» Exercise materials
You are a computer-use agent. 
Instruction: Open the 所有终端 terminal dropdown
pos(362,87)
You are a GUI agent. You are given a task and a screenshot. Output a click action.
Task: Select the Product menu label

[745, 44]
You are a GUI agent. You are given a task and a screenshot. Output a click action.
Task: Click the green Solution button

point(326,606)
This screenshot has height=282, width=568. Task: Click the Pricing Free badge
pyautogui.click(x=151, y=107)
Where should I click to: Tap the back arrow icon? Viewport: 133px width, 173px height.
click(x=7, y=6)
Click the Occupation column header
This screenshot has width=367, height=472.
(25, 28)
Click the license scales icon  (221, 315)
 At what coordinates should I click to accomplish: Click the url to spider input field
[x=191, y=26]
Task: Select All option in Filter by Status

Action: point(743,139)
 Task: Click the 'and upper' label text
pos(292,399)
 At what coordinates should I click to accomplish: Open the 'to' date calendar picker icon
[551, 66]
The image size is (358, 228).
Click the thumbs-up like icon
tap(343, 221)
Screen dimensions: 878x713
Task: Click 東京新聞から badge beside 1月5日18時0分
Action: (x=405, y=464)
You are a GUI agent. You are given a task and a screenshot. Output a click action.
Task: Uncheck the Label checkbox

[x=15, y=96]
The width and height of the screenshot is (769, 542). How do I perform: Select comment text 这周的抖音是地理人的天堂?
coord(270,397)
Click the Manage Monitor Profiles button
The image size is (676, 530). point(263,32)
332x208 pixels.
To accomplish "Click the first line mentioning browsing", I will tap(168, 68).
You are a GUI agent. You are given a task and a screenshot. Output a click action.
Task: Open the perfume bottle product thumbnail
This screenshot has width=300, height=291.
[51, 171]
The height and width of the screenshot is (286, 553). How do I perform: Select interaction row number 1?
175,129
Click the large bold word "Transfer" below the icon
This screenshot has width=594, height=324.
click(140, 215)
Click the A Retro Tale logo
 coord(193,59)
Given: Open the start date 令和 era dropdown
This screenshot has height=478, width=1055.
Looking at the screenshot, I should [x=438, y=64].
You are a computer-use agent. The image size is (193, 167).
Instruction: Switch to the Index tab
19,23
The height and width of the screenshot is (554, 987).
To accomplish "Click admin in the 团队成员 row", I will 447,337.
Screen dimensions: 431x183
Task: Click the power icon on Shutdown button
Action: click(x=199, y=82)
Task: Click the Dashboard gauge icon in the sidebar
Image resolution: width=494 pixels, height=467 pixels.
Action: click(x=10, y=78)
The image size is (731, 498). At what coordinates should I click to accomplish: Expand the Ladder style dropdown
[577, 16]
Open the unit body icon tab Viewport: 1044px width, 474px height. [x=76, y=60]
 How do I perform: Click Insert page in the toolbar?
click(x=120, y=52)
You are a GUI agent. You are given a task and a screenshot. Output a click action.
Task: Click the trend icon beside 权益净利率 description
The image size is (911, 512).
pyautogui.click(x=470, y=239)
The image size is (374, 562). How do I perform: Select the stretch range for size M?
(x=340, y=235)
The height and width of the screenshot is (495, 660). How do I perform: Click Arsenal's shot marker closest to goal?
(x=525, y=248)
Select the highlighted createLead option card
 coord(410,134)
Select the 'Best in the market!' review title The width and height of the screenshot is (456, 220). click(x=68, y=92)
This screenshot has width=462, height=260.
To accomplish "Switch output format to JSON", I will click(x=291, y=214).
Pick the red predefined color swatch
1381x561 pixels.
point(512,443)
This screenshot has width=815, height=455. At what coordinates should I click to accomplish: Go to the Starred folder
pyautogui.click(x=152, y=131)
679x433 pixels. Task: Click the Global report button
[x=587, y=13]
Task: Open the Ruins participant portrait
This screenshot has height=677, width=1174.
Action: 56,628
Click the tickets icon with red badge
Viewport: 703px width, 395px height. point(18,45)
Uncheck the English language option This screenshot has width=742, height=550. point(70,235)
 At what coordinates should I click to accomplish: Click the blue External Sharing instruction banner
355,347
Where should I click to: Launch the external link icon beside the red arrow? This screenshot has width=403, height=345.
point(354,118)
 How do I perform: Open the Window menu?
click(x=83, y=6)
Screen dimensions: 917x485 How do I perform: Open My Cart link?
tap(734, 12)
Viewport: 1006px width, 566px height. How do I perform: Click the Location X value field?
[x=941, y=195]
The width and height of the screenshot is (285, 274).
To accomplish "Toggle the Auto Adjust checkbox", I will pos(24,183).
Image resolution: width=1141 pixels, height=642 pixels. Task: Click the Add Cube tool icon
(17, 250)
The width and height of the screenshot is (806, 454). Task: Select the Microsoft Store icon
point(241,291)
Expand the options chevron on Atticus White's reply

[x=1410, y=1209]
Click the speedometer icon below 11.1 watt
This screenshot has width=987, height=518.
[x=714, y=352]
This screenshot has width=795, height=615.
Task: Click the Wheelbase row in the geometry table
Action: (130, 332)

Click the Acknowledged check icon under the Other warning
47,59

» Work required
Return the data exactly, every line included.

» Response to this exercise
You are a computer-use agent. 
Instruction: Open the 所有终端 terminal dropdown
pos(362,87)
You are a GUI agent. You are given a task and a screenshot. Output a click action.
Task: Select the Product menu label

[745, 44]
You are a GUI agent. You are given a task and a screenshot. Output a click action.
Task: Click the green Solution button

point(326,606)
This screenshot has height=282, width=568. Task: Click the Pricing Free badge
pyautogui.click(x=151, y=107)
Where should I click to: Tap the back arrow icon? Viewport: 133px width, 173px height.
click(x=7, y=6)
Click the Occupation column header
This screenshot has width=367, height=472.
(25, 28)
Click the license scales icon  (221, 315)
 At what coordinates should I click to accomplish: Click the url to spider input field
[x=191, y=26]
Task: Select All option in Filter by Status

Action: point(743,139)
 Task: Click the 'and upper' label text
pos(292,399)
 At what coordinates should I click to accomplish: Open the 'to' date calendar picker icon
[551, 66]
The image size is (358, 228).
Click the thumbs-up like icon
tap(343, 221)
Screen dimensions: 878x713
Task: Click 東京新聞から badge beside 1月5日18時0分
Action: (x=405, y=464)
You are a GUI agent. You are given a task and a screenshot. Output a click action.
Task: Uncheck the Label checkbox

[x=15, y=96]
The width and height of the screenshot is (769, 542). How do I perform: Select comment text 这周的抖音是地理人的天堂?
coord(270,397)
Click the Manage Monitor Profiles button
The image size is (676, 530). point(263,32)
332x208 pixels.
To accomplish "Click the first line mentioning browsing", I will tap(168, 68).
You are a GUI agent. You are given a task and a screenshot. Output a click action.
Task: Open the perfume bottle product thumbnail
This screenshot has width=300, height=291.
[51, 171]
The height and width of the screenshot is (286, 553). How do I perform: Select interaction row number 1?
175,129
Click the large bold word "Transfer" below the icon
This screenshot has width=594, height=324.
click(140, 215)
Click the A Retro Tale logo
 coord(193,59)
Given: Open the start date 令和 era dropdown
This screenshot has height=478, width=1055.
Looking at the screenshot, I should [x=438, y=64].
You are a computer-use agent. The image size is (193, 167).
Instruction: Switch to the Index tab
19,23
The height and width of the screenshot is (554, 987).
To accomplish "Click admin in the 团队成员 row", I will 447,337.
Screen dimensions: 431x183
Task: Click the power icon on Shutdown button
Action: click(x=199, y=82)
Task: Click the Dashboard gauge icon in the sidebar
Image resolution: width=494 pixels, height=467 pixels.
Action: click(x=10, y=78)
The image size is (731, 498). At what coordinates should I click to accomplish: Expand the Ladder style dropdown
[577, 16]
Open the unit body icon tab Viewport: 1044px width, 474px height. [x=76, y=60]
 How do I perform: Click Insert page in the toolbar?
click(x=120, y=52)
You are a GUI agent. You are given a task and a screenshot. Output a click action.
Task: Click the trend icon beside 权益净利率 description
The image size is (911, 512).
pyautogui.click(x=470, y=239)
The image size is (374, 562). How do I perform: Select the stretch range for size M?
(x=340, y=235)
The height and width of the screenshot is (495, 660). How do I perform: Click Arsenal's shot marker closest to goal?
(x=525, y=248)
Select the highlighted createLead option card
 coord(410,134)
Select the 'Best in the market!' review title The width and height of the screenshot is (456, 220). click(x=68, y=92)
This screenshot has width=462, height=260.
To accomplish "Switch output format to JSON", I will click(x=291, y=214).
Pick the red predefined color swatch
1381x561 pixels.
point(512,443)
This screenshot has width=815, height=455. At what coordinates should I click to accomplish: Go to the Starred folder
pyautogui.click(x=152, y=131)
679x433 pixels. Task: Click the Global report button
[x=587, y=13]
Task: Open the Ruins participant portrait
This screenshot has height=677, width=1174.
Action: 56,628
Click the tickets icon with red badge
Viewport: 703px width, 395px height. point(18,45)
Uncheck the English language option This screenshot has width=742, height=550. point(70,235)
 At what coordinates should I click to accomplish: Click the blue External Sharing instruction banner
355,347
Where should I click to: Launch the external link icon beside the red arrow? This screenshot has width=403, height=345.
point(354,118)
 How do I perform: Open the Window menu?
click(x=83, y=6)
Screen dimensions: 917x485 How do I perform: Open My Cart link?
tap(734, 12)
Viewport: 1006px width, 566px height. How do I perform: Click the Location X value field?
[x=941, y=195]
The width and height of the screenshot is (285, 274).
To accomplish "Toggle the Auto Adjust checkbox", I will pos(24,183).
Image resolution: width=1141 pixels, height=642 pixels. Task: Click the Add Cube tool icon
(17, 250)
The width and height of the screenshot is (806, 454). Task: Select the Microsoft Store icon
point(241,291)
Expand the options chevron on Atticus White's reply

[x=1410, y=1209]
Click the speedometer icon below 11.1 watt
This screenshot has width=987, height=518.
[x=714, y=352]
This screenshot has width=795, height=615.
Task: Click the Wheelbase row in the geometry table
Action: (130, 332)

Click the Acknowledged check icon under the Other warning
47,59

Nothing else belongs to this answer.